Public Art Projects

Künstlerhaus Nürnberg - Stadt Nürnberg 

Flagge zeigen
Künstlerhaus Nürnberg
Kunstwettbewerb Künstlerhaus 3. Bauabschnitt - erster Preis, 2020

Auftraggeber: Stadt Nürnberg
Fertigstellung Juli 2023
Eröffnung September 2023 

Das Künstlerhaus Nürnberg hat eine bewegte Geschichte
, an der man exemplarisch wesentliche Momente des 20. Jahrhunderts ablesen kann. Mit der Einweihung 1910 demonstrierten die Stifter den Kunstsinn des aufstrebenden Bürgertums. Als Standort wurde der Eingang zur Stadt vom Bahnhof her gewählt da dieser als Blickachse Aufmerksamkeit generieren sollte. Im „Dritten Reich“ missbrauchten die Nazis das Gebäude um dort u.a. die Ausstellung „Entartete Kunst“ zu zeigen. Nach dem Krieg beschlagnahmten die Amerikaner das Gebäude und machten ein Offizierskasino mit Tanzbar daraus. In den 60er Jahren zog die pädagogische Hochschule ein und Mitte der 70er wurde hier eines der ersten selbst verwalteten Jugendzentren Deutschlands - das KOMM - eingerichtet. 1997 wurde das KOMM und damit die Selbstverwaltung beendet.

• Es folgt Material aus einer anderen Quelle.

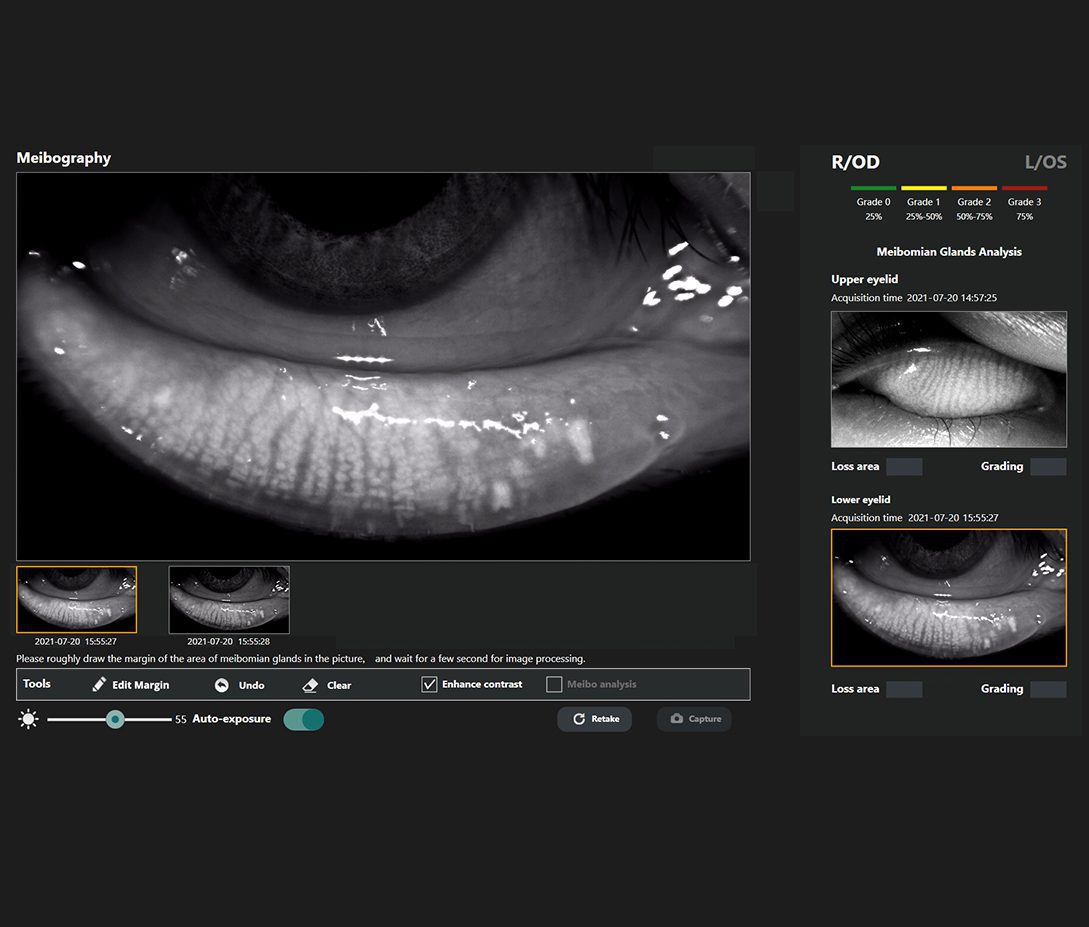Click the Retake button
1089x927 pixels.
click(594, 719)
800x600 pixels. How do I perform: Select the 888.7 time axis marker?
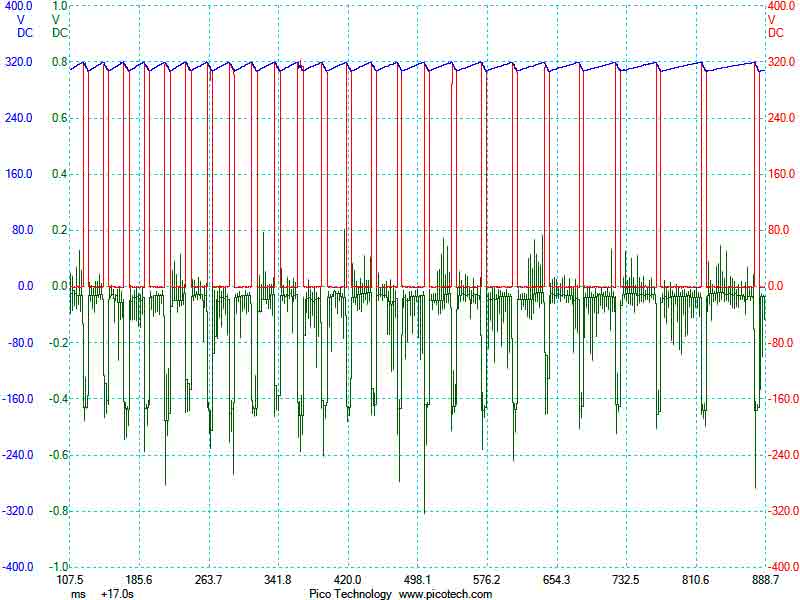[764, 580]
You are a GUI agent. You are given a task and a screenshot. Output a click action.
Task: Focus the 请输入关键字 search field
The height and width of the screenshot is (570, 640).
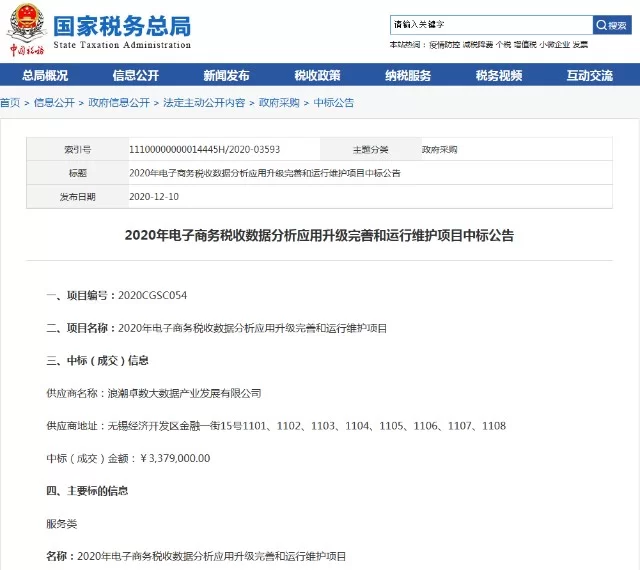[490, 25]
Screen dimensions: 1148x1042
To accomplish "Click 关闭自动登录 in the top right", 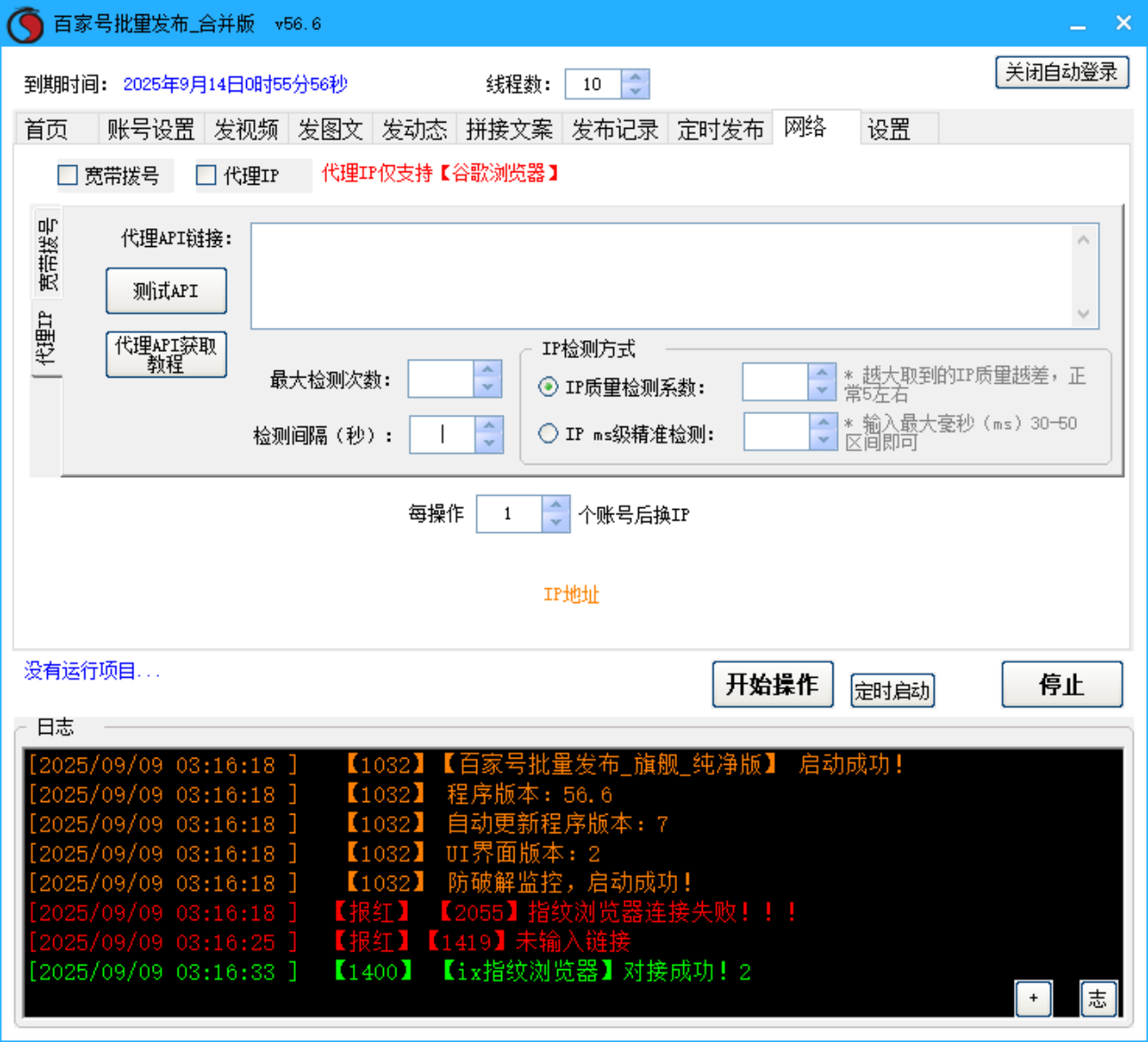I will tap(1061, 72).
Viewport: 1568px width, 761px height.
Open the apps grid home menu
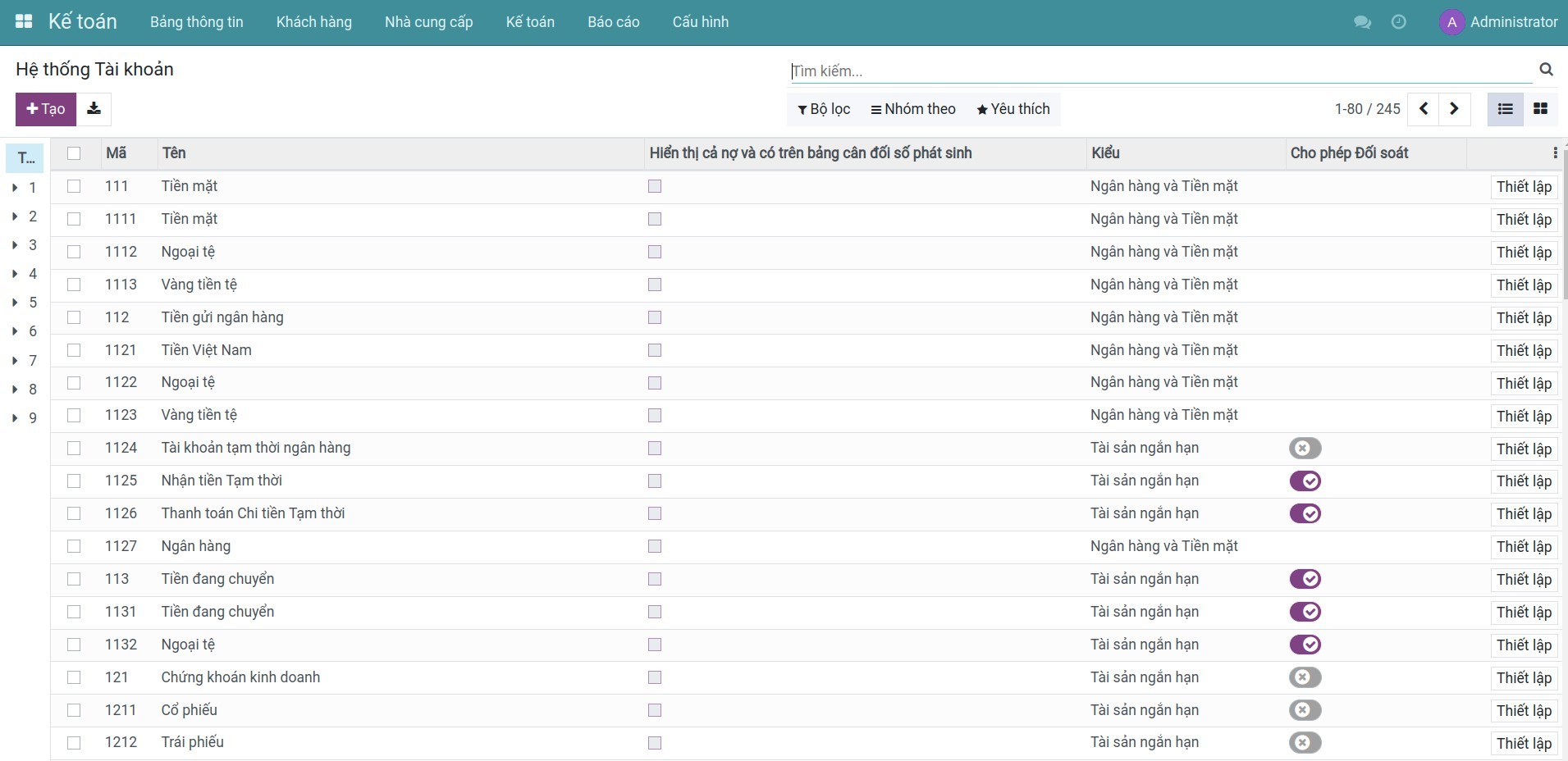click(x=24, y=22)
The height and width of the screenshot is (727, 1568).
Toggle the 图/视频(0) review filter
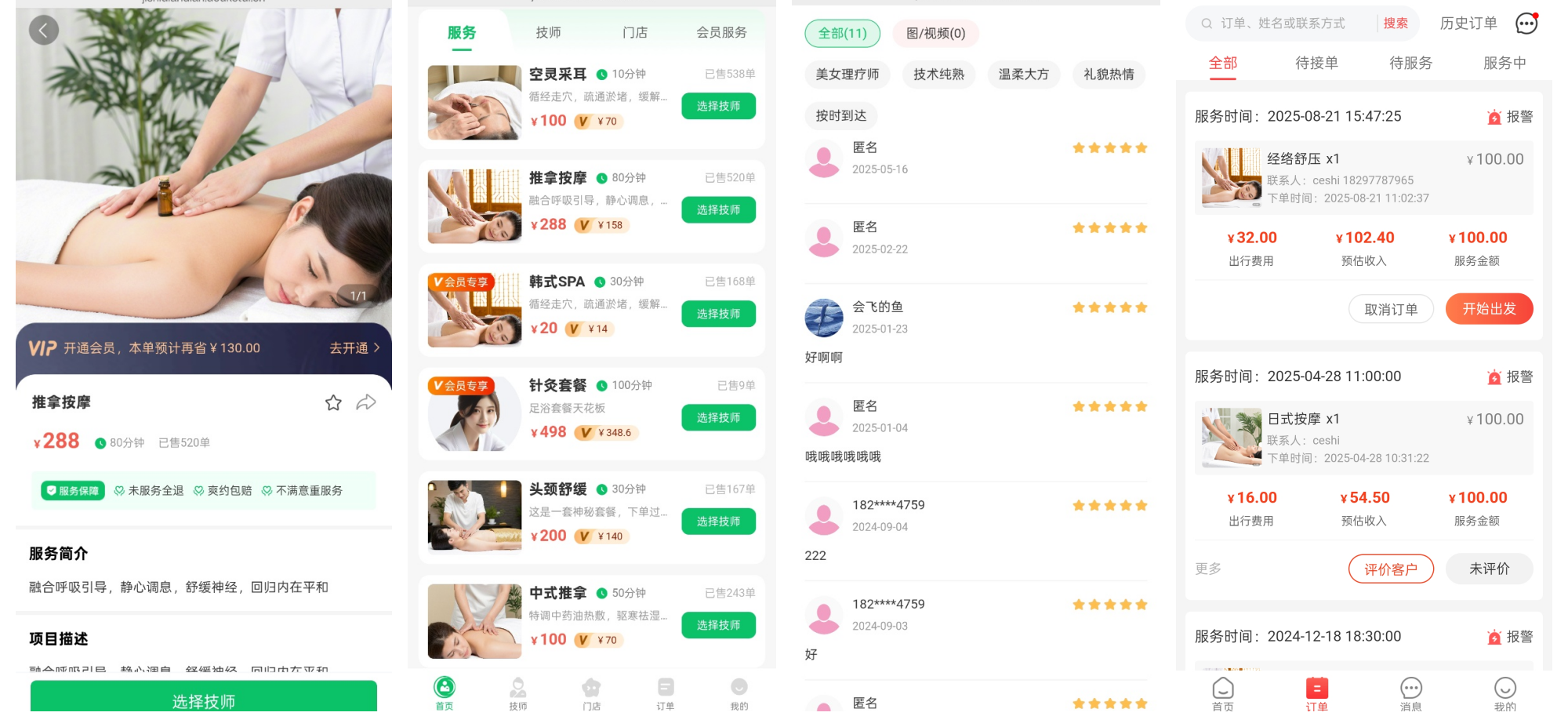(935, 33)
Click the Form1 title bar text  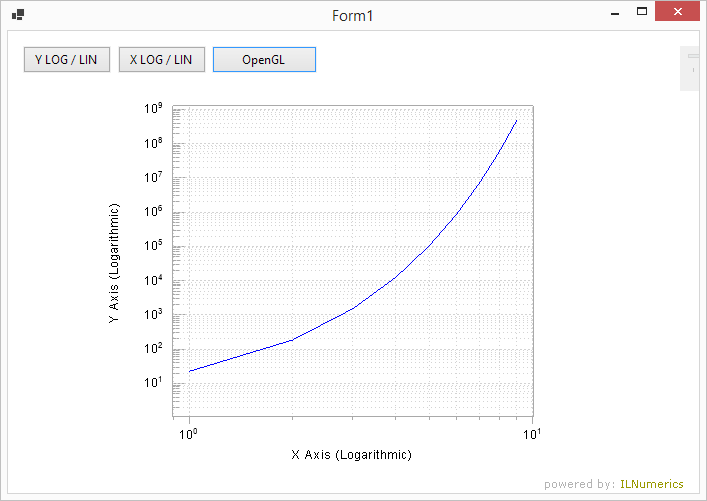(352, 16)
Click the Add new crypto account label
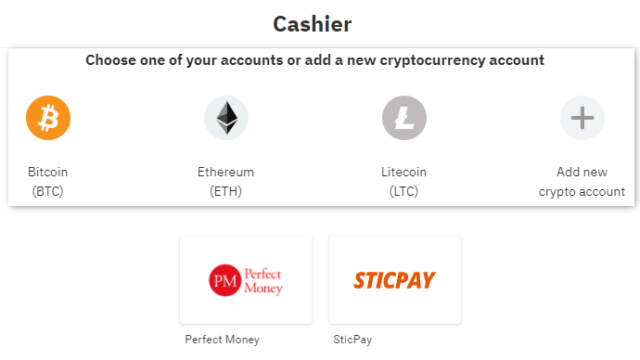The width and height of the screenshot is (640, 360). coord(582,182)
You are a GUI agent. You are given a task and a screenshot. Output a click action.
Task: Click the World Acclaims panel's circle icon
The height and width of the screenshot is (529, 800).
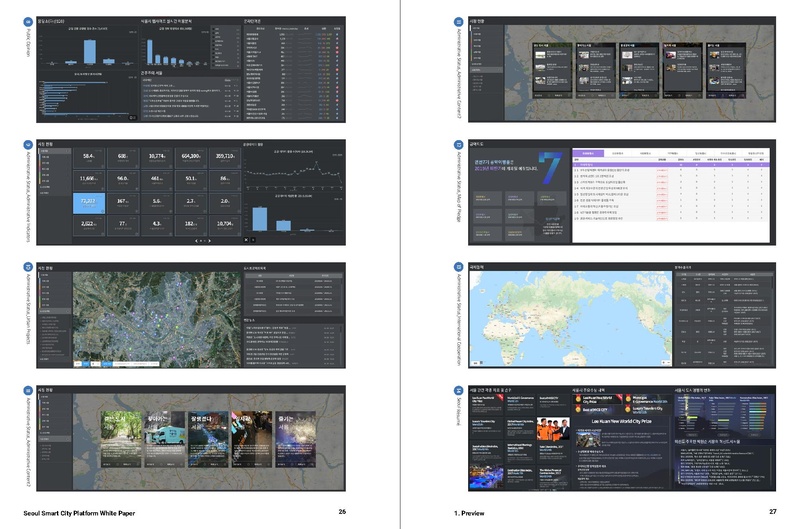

Am 5. März 1981 machte das KOMM bundesweit Schlagzeilen und wurde als "die größte Massenverhaftung seit Ende des Dritten Reiches" bezeichnet. Den Verhaftungen vorangehend kündigte der damals amtierende bayerische Innenminister Gerold Tandler an "Flagge gegen die zunehmende Eskalation des Straßenterrors" zeigen zu wollen. Von den 141 Verhafteten sollten schließlich 78 vor Gericht angeklagt werden, mindestens 63 waren also unschuldig in den Zellen gesessen. Das erste Verfahren im November 1981 wurde für die Justiz zum Desaster: Die Anschuldigungen konnten nicht belegt werden und nur drei Wochen später wurde das Verfahren "ausgesetzt". Die Angeklagten wurden jedoch nie freigesprochen, der Eröffnungsbeschluss lediglich zurückgenommen, was eine juristische Aufarbeitung bis heute unmöglich macht.

Das Künstlerhaus kann heute selbst Flagge zeigen und damit ein selbstbewusstes und universelles Zeichen setzen: Den Ort markieren, seine Präsenz nach Außen und Innen demonstrieren, seine Zugehörigkeit zeigen und auf seine Bedeutung verweisen. Ein artifizielles Symbol setzen, das die Spuren der Zeitgeschichte gelassen aufnimmt, sich nicht instrumentalisieren lässt und gleichermaßen provoziert.

An einem acht Meter hohen Mast bewegt sich die zur Form gewordene Flagge sanft um diesen herum. Je nach Windrichtung dreht sich die Flagge um den Mast, richtet sich nach dem dynamischen Druck des Windes aus oder steht still. Die aus allen Richtungen, sichtbare und wahrnehmbare Skulptur gibt keine dominante Richtung vor und birgt immer neue Ansichten. Sie markiert selbstsicher den Eingang und betont metaphorisch den Übergang zwischen Ruhe und Beweglichkeit, Erinnerung und Aktualität.